If you anticipate or experience academic barriers based on a disability (including mental health, chronic *or* temporary medical conditions), please let me know right away so that we can privately discuss options. Any student with a documented disability who requires reasonable accommodations should contact ability@g.hmc.edu (if at Mudd) or your home college’s disability officer and have them reach out to me.

Course Conduct

Natural language processing as a field is prone to touch on topics related to culture and identity. The unique experiences you bring to the class from your own experiences not only strengthen our community but also actively contribute to the learning of everyone in the classroom. On the flip side, false cultural assumptions and negative comments about others both causes harm and makes our collective work as conscientious NLP scholars harder.

As your instructor, I am committed to creating a classroom environment that welcomes all students, regardless of race, gender, social class, religious beliefs, etc. We all have implicit biases, and I will try to continually examine my judgments, words and actions to keep my biases in check and treat everyone fairly. I expect that you will do the same with respect to me and the other members of the class, and that you will let me know if there is anything I can do to make sure everyone is encouraged to succeed in this class.

Honor Code

All students—even those from other colleges—are expected to understand and comply with Harvey Mudd College’s Honor Code. If you haven’t already done so, you must read, sign, and abide by the computer-science department’s interpretation of the Honor Code to participate in this course. Specifically:

  • You must not exchange literal copies of material, whether that material consists of code, program output, or English-language text (e.g., documentation). You also may not copy material from published or online sources, with or without cosmetic changes (such as altering variable names), without explicit permission. If you do have permission to use externally written material, you must attribute it properly and clearly indicate which material is yours and which material is not yours. Publishing your own homework or exams from this class on the web (e.g., in a public GitHub repository) violates this policy.

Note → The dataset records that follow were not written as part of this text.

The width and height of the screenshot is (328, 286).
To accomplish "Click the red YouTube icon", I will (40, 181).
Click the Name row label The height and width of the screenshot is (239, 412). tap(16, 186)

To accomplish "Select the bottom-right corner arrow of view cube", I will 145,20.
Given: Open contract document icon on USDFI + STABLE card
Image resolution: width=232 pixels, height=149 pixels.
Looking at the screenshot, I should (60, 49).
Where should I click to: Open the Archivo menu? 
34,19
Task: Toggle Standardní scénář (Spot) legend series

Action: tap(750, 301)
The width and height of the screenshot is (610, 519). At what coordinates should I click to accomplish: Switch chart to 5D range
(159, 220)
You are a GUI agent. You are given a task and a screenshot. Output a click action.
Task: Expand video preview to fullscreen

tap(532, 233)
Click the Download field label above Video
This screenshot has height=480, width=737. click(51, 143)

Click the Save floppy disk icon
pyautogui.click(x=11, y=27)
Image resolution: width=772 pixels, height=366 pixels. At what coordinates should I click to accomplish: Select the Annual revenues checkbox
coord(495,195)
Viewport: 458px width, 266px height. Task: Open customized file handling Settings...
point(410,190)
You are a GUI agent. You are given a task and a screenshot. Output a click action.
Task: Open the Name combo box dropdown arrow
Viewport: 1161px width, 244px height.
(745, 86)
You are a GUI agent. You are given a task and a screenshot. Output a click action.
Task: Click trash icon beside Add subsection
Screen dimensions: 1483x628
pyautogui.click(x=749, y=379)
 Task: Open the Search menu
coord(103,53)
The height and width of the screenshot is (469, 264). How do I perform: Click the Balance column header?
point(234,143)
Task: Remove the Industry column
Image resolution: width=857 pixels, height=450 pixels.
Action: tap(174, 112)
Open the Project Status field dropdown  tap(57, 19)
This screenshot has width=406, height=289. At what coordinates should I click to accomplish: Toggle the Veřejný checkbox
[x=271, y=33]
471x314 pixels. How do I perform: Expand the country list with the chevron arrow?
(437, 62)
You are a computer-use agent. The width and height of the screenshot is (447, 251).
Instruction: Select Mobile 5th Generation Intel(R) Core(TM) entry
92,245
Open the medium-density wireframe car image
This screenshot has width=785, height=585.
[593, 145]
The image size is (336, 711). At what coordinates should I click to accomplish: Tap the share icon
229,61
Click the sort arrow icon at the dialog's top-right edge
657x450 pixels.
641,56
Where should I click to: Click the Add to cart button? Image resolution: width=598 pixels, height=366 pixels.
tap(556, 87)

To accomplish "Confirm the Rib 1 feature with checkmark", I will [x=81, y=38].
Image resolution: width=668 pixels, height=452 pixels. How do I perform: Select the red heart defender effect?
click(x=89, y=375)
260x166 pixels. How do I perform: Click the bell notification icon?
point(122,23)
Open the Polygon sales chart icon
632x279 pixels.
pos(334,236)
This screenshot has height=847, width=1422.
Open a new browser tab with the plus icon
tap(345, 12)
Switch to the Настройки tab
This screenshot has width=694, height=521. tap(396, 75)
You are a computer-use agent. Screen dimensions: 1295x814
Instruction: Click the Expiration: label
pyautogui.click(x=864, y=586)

  • You should not do anything that a reasonable student peer would describe as “subverting the clear intent of the assignment,” unless you have asked for and received permission to do so. Finding open-sourced code that you can use to solve an assigned problem, for example, would typically be subverting the intent of the assignment because your shortcut means that you do not learn what the assignment aims to teach.

  • If you use any sources to assist you, you must document them. For example, if you use code from an existing researcher’s code repository, paper, or blog post to build your class project, you must attribute that source in a sufficiently specific way for the course staff to easily find the original source.

  • If you aren’t sure whether something you’ve done or plan to do is allowed, you should explicitly document what you did and—if at all possible—consult with the course staff, ideally before you take the questionable action. Similarly, document any extensive or particularly important help you obtain, even if that help seems legitimate. If you’ve been helped so much that we can’t consider the work truly your own, you might not be able to get full credit for it, but proper attribution will avoid an Honor Code violation (or academic integrity case at your institution).

  • Academic integrity also involves being careful enough to avoid unintentionally breaking the rules. Thus, you must read instructions in assignments and exams carefully so that you are aware of any limitations they place on you, such as time restrictions or restrictions on information sources you may consult. Similarly, if you see something that plausibly seems like it ought to be off-limits to you, such as a GitHub directory belonging to another student or files from a previous semester, you should immediately contact us to let us know that something doesn’t seem right, rather than looking further at something that perhaps should have been off-limits.

These principles apply to all methods and media of discussion or exchange (voice, writing, email, etc.).